As the Ngram above shows, it is just as "The Third Man" was released in the late 1940s that the term "black market" (still understood primarily as a unofficial market designed to route around rationing strictures) began to dip in popularity. Here again historical context explains why. The Marshall Plan began in April 1948, and with it the economies of Western Europe begin to overcome the chronic shortages of goods that had led governments to feel the need to impose rationing (and thus created opportunities for deviant entrepreneurs like Harry Lime). With the end of shortages and rationing, the empirical phenomenon of "black markets" went into decline, and hence chatter about the phenomenon also declined a bit, though the concept, having been invented, never quite went away.

It is only the 1960s that the current modern sense of the term black market begins to arise, that is, as a concept that is primarily focused on goods that are not so much rationed as considered per se sinful (as it were, haram in the Islamic jurisprudence sense).
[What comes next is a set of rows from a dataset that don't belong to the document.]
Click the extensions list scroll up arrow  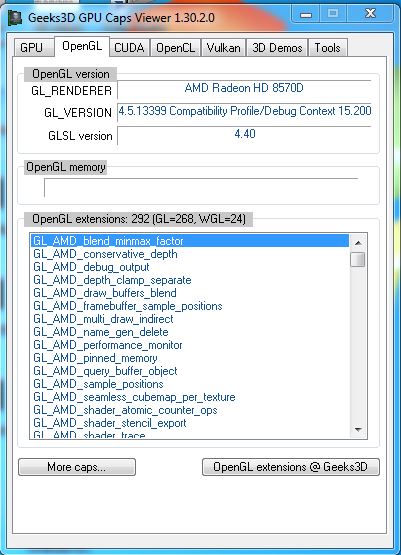(358, 243)
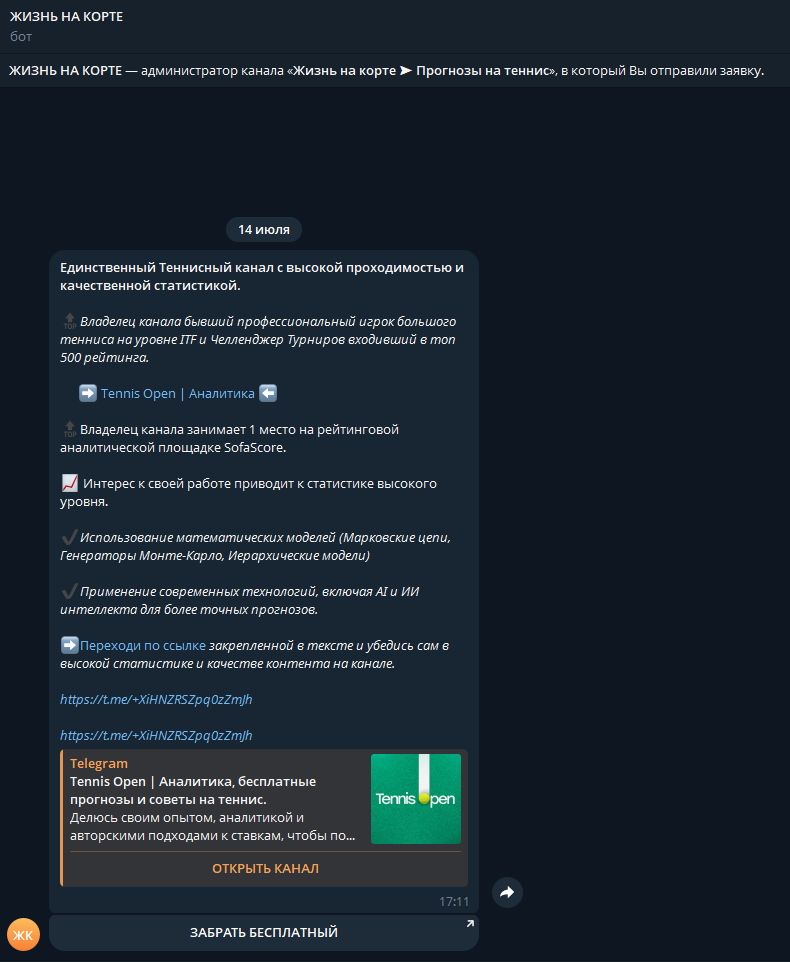Click the check mark before Применение современных
The image size is (790, 962).
[69, 591]
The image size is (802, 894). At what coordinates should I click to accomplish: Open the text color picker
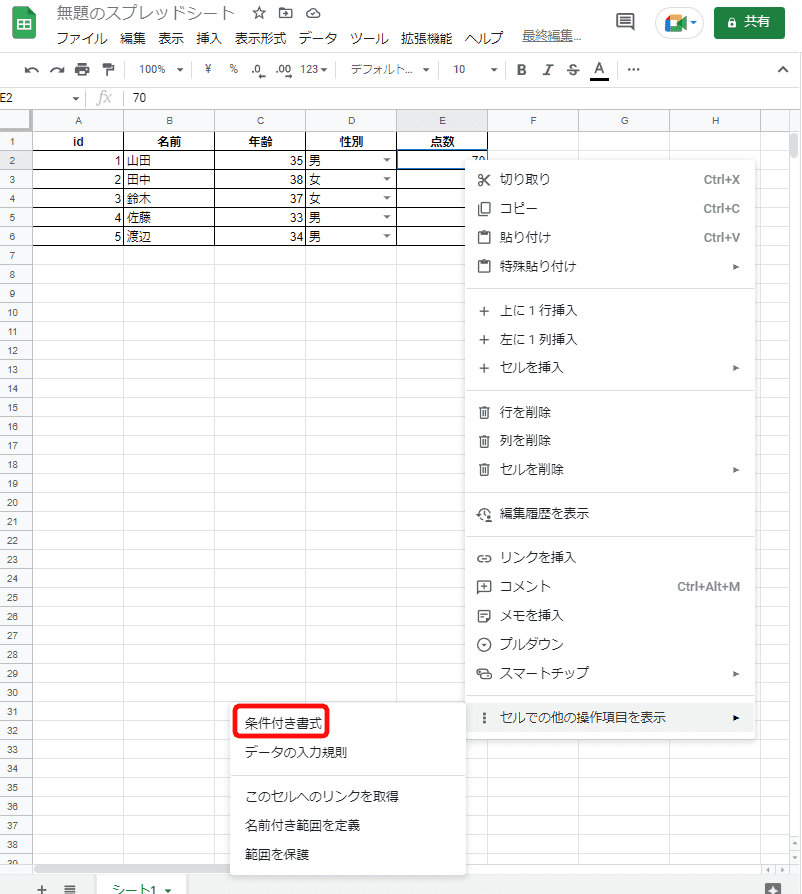pyautogui.click(x=599, y=70)
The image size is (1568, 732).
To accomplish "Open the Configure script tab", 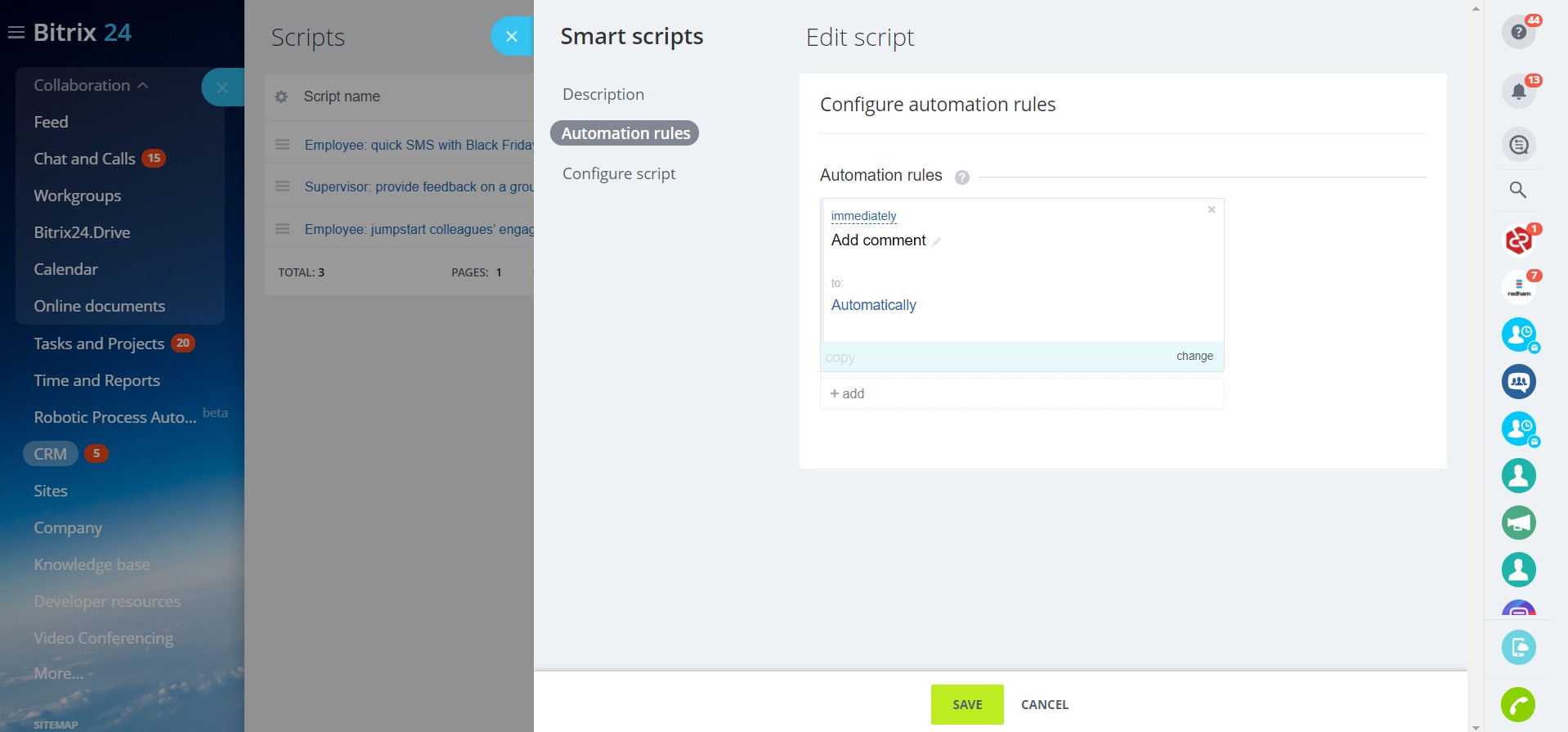I will tap(619, 173).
While the older sense of the term black market -- referring to unlicensed markets for goods that are considered otherwise wholesome, such as food, medicine or fuel -- has continues to get used in a limited way, from the 1960s forward the term black market increasingly refers to markets for things that on some fundamental, material level are considered inherently beyond the moral pale: above all narcotics, but also prostitution, killing of endangered species, human trafficking, and so on. Of course, there had long been prohibitions on various sorts of goods in American society (notably on alcohol during capital-P Prohibition) but in the 1920s nobody at the FBI referred to what Al Capone was doing with the term "black market."
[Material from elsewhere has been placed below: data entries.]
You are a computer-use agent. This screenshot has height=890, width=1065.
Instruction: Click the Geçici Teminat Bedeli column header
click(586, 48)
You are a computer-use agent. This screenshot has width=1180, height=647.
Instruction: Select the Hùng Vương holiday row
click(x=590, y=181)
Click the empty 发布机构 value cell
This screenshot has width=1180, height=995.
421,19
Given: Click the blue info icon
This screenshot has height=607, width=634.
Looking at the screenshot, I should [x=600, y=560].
Fully exploring the nuanced post-1960 meanings of the term "black market" is beyond the scope of this blog post, but one thing worth underscoring here is the shift in the ethical constitution of black markets. In the 1930s and 1940s, black markets arose because rich people wanted to get around government-imposed regulations designed to enforce communal standards of egalitarian solidarity. Quotas were predicated on the notion that during depression and wartime, all members of the national community were supposed to suffer deprivation together. In other words, if there was a limited supply of sugar or gasoline, then government would dictate that everyone (after the government's own set-aside, naturally) would get the exact same amount of sugar, or if not exactly the same amount, then some amount based on a moral economy of distributive justice. Of course, rich people have never been content with getting the same as what everyone else has of these desirable goods, and there have always been those who were willing to either embezzle the government's share or sell their own share (or act as a broker for either of these) in order to meet the desires of those with money. If the presence of the black markets reveal the limits of such egalitarian-communitarian ideals during the 1940s, we should nonetheless pay a certain respect to the moral principles which the deviant entrepreneurs were attempting to subvert. Black markets, in this sense, are the tribute virtue pays to vice.
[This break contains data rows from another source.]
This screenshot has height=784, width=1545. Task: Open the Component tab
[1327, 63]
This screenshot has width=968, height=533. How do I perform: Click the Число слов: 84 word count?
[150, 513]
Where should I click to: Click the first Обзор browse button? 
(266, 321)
By contrast, the moral principles that underpin the laws that are the object of today's black markets are rooted in a very different set of moral principles. Today's black markets are designed to route around moral prohibitions concerning certain types of consumptions. In other words, if the government regulations that led to black markets in the 1930s and 1940s were about ensuring that everyone would have access to certain classes of commodities (medicine, food, fuel), the government regulations that lead to most of today's black markets are about ensuring that no one has access to certain classes of goods and services, be it prostitution or drugs or rhino horns.